Health Education England has stated that it will be quick to introduce a second wave of 1,000 nursing associates next year and that it might consider introducing a standard colour uniform for the role across the country.
The workforce planning body confirmed last week that a total of 2,000 nursing associates would be trained during the piloting phase of the role, with the first 1,000 beginning the two-year programme in December at 11 test sites across the country.
At an HEE board meeting yesterday, the body’s director of nursing Lisa Bayliss-Pratt outlined the plans for training the second group. She said this cohort would be selected during February and March, and begin training at another set of sites across the country in April.
The new sites would be chosen from remaining groups of universities and employers who made the original 48 applications to pilot the role, she said.
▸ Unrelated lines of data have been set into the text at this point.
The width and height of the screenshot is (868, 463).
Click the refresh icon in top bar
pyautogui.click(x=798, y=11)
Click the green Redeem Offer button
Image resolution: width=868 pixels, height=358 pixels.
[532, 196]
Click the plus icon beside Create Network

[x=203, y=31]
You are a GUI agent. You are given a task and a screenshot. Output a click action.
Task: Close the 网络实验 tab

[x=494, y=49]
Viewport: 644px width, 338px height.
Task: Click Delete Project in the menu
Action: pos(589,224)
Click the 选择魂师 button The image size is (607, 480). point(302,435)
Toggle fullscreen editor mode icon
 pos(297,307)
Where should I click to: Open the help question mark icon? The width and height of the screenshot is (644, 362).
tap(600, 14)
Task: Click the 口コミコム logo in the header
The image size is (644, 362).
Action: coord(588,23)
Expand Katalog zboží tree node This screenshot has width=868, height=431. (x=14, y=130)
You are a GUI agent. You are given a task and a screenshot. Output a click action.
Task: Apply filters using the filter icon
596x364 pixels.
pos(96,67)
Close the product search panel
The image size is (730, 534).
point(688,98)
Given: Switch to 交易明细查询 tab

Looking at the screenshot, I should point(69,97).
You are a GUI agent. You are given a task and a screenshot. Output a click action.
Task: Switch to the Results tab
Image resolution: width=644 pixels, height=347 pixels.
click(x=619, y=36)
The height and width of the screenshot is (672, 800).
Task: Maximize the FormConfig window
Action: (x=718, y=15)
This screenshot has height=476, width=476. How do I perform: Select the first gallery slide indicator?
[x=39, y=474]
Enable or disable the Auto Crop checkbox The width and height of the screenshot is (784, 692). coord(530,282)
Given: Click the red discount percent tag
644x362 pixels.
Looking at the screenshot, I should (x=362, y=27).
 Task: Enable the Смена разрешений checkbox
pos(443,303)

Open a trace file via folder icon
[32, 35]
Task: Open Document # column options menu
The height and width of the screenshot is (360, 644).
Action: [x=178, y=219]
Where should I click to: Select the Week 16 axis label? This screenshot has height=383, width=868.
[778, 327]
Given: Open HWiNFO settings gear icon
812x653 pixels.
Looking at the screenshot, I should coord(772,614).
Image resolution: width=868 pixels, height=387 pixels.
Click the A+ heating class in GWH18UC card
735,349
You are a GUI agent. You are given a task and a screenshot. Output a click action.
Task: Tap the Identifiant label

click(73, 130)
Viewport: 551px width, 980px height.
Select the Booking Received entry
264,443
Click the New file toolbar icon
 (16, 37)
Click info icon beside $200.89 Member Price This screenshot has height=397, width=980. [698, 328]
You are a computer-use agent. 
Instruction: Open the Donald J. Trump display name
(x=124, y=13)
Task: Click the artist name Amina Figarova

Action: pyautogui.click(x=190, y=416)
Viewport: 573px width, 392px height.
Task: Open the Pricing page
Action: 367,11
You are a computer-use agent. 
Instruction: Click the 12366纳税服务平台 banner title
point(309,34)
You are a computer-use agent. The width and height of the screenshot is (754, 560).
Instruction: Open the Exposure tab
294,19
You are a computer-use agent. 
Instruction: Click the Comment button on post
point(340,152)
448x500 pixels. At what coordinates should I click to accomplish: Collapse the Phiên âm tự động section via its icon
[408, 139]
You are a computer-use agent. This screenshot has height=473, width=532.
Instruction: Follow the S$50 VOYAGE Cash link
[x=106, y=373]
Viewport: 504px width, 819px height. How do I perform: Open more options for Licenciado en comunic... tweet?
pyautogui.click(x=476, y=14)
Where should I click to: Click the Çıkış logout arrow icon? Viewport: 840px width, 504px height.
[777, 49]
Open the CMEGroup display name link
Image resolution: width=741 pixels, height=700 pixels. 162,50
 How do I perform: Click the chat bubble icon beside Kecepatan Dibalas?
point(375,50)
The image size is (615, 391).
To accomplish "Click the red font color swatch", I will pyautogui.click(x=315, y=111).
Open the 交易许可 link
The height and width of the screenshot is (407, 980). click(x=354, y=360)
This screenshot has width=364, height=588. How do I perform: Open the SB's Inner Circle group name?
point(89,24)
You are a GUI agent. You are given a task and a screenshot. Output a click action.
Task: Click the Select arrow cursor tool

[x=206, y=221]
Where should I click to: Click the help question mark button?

Professor Bayliss-Pratt also told the meeting that a national job description for nursing associates was being developed with the NHS Employers organisation. She said this would stop any variation in the way the role was used and ensure consistent payscales for those working in the job.
“We really want this to be a generic caring individual that will look after people from preconception to end of life”
The scope of practice and curriculum for training the role are still due to be finalised, but Professor Bayliss-Pratt said nursing associates would support prevention, and also help to care for people with both long-term conditions and those experiencing acute episodes of care.
“We really want this to be a generic caring individual that will look after people from preconception to end of life,” she said.
“So, we’re not putting them into silos from day one into mental health or learning disability or children’s nursing because we think this needs to have a broad base generic introduction into a career in nursing and care,” she told the board meeting.
When asked by HEE chair Keith Pearson how the role of nursing associates would be communicated to the public, Professor Bayliss-Pratt indicated that she favoured using a standard colour for their uniforms.
She told the meeting she was “going to be a little bit controversial and dare to suggest whether we should think about uniforms that all have the same colour across the country”.
“Assuming we start to see the benefits of this soon….we will be moving very quickly towards rolling this out”
She also hinted that the introduction of the role could be used to help reduce the wide number of titles currently given to healthcare assistants and support workers.
When asked what proportion of trainees were expected to be existing healthcare support workers, she said it was “too early to tell”, but that there needed to be a balance between existing and new staff.
HEE chief executive Ian Cumming added that if existing HCAs, who wanted to train to be nursing associates, could demonstrate they already had the competencies then they would be able to complete the programme in less than two years.
But he also noted that, during the pilot, there needed to be a mixture of people in order to fully evaluate the entire programme.
Professor Cumming said earlier in the meeting that the body was “completely blown away” by the quality and number of applications from organisations to become pilot sites, which had led to double the number of training places being confirmed.
He said that “assuming we start to see the benefits of this soon”, then “we will be moving very quickly towards rolling this out through apprentice funding”.